评估已修剪、聚类和量化的模型,然后查看 TensorFlow 中的准确率是否保留在 TFLite 后端中。

interpreter = tf.lite.Interpreter(pcqat_model_file)
interpreter.allocate_tensors()

pcqat_test_accuracy = eval_model(interpreter)

print('Pruned, clustered and quantized TFLite test_accuracy:', pcqat_test_accuracy)
print('Baseline TF test accuracy:', baseline_model_accuracy)
Evaluated on 0 results so far.
Evaluated on 1000 results so far.
Evaluated on 2000 results so far.
INFO: Created TensorFlow Lite XNNPACK delegate for CPU.
WARNING: Attempting to use a delegate that only supports static-sized tensors with a graph that has dynamic-sized tensors (tensor#12 is a dynamic-sized tensor).
Evaluated on 3000 results so far.
Evaluated on 4000 results so far.
Evaluated on 5000 results so far.
Evaluated on 6000 results so far.
Evaluated on 7000 results so far.
Evaluated on 8000 results so far.
Evaluated on 9000 results so far.


Pruned, clustered and quantized TFLite test_accuracy: 0.9806
Baseline TF test accuracy: 0.9835000038146973

结论

在本教程中,您学习了如何创建模型,使用 prune_low_magnitude() API 对其进行修剪,并使用 cluster_weights() API 应用稀疏性保留聚类以在聚类权重时保留稀疏性。

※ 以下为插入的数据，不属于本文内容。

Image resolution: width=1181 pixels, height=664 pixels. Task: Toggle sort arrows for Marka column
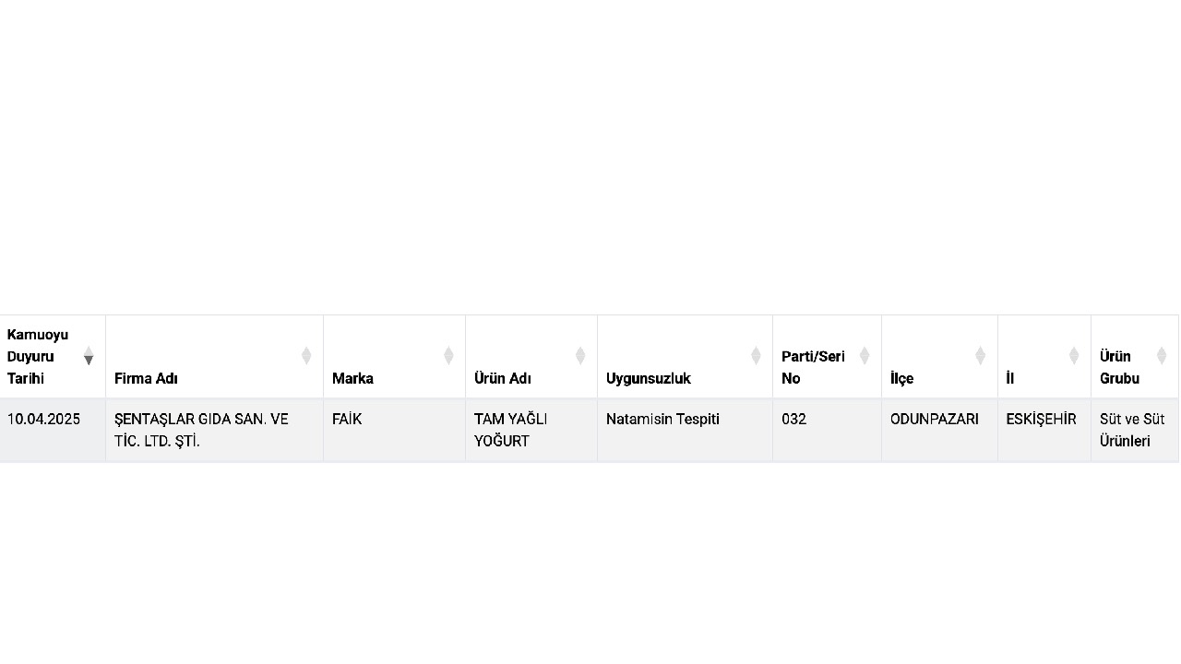448,356
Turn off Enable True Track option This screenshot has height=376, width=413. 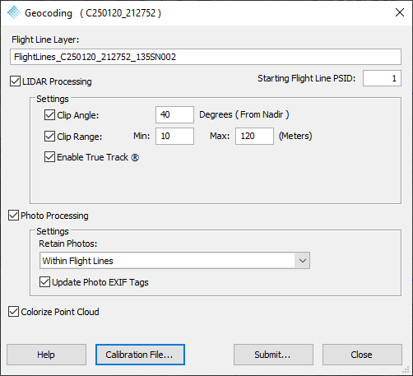[x=49, y=157]
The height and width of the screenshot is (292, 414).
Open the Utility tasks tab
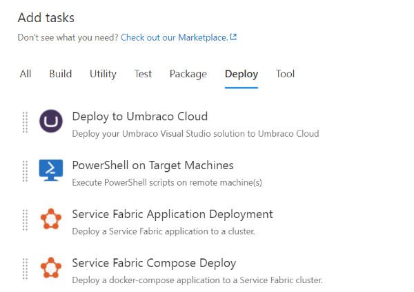pyautogui.click(x=103, y=74)
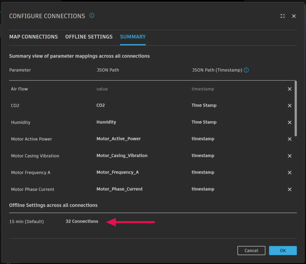Image resolution: width=306 pixels, height=264 pixels.
Task: Select the Summary tab
Action: point(133,37)
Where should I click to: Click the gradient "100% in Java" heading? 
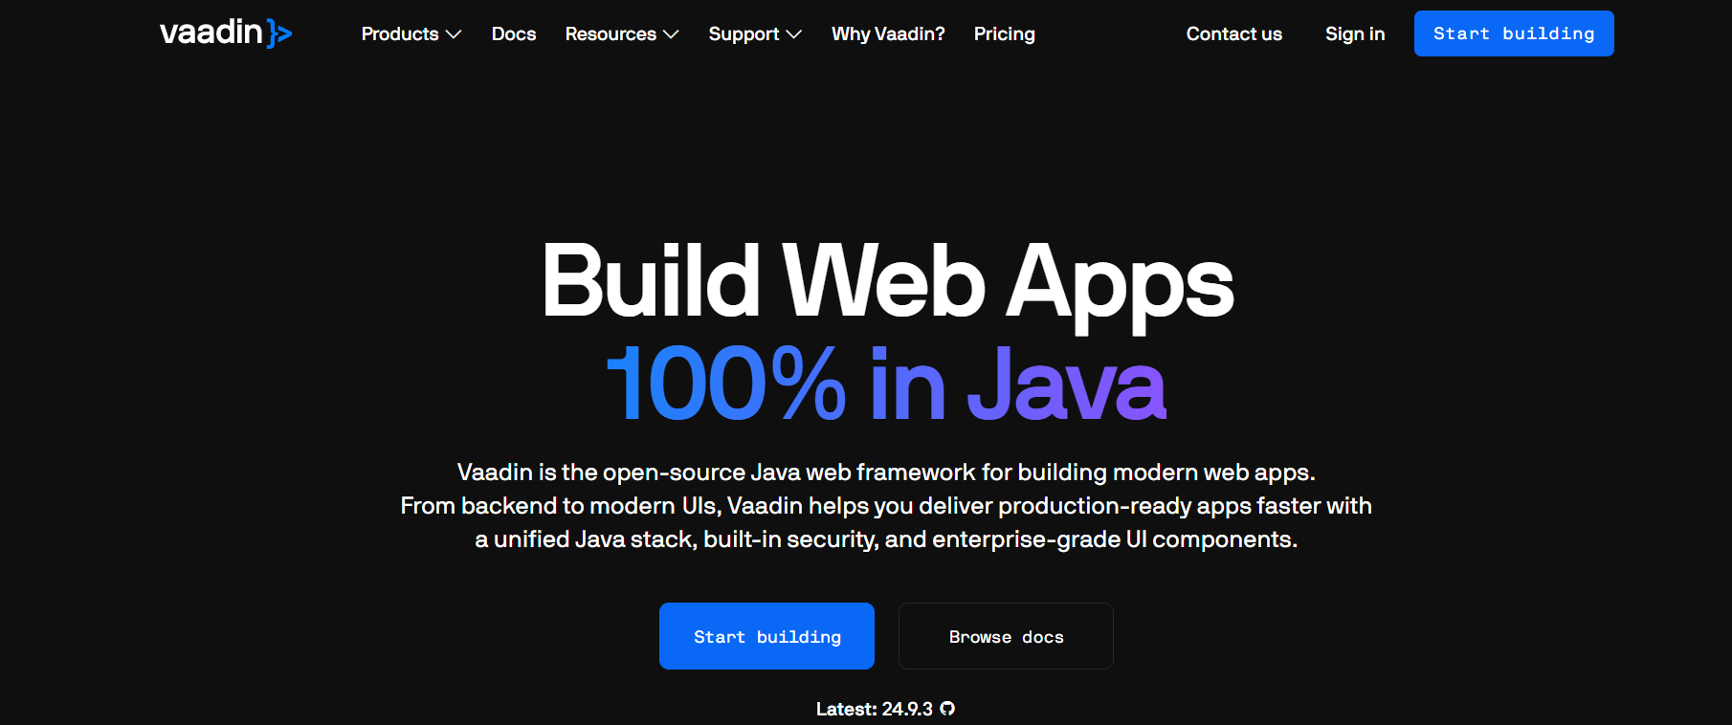coord(886,384)
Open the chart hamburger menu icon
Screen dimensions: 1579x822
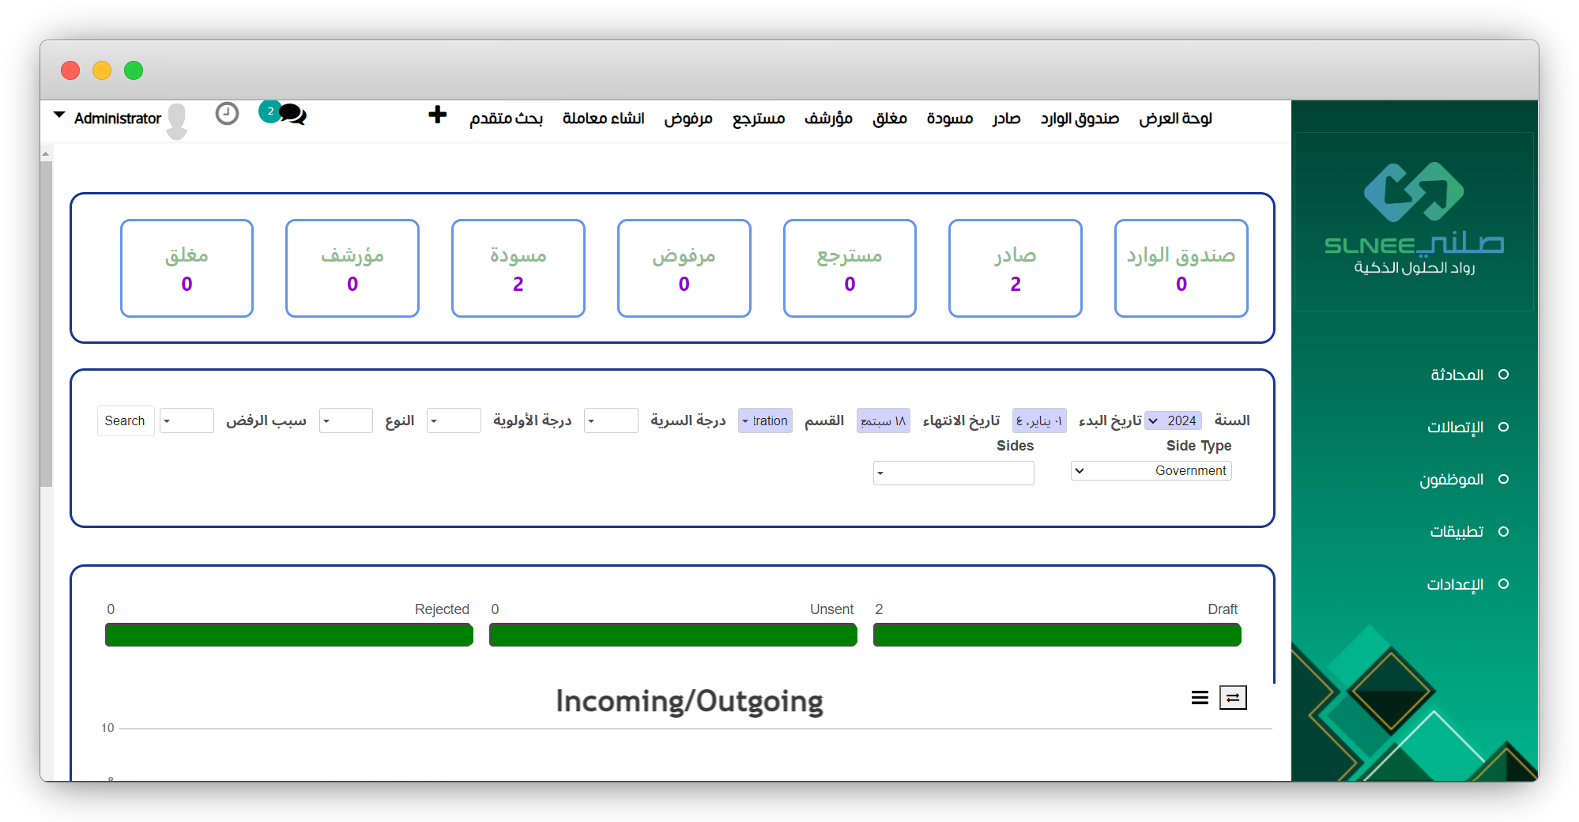1200,697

接下来,应用了稀疏性和聚类保留量化感知训练 (PCQAT) 以在使用 QAT 时保留模型稀疏性和聚类。将最终的 PCQAT 模型与 QAT 模型进行比较,以表明前者保留了稀疏性和聚类,而后者则丢失了。

接下来,将模型转换为 TFLite 以显示链接稀疏性、聚类和 PCQAT 模型优化技术的压缩优势,并评估 TFLite 模型以确保准确率保留在 TFLite 后端中。

最后,将 PCQAT TFLite 模型的准确率与预优化基线模型的准确率进行比较,以表明协作优化技术在保持与原始模型相似的准确率的同时,成功地实现了压缩优势。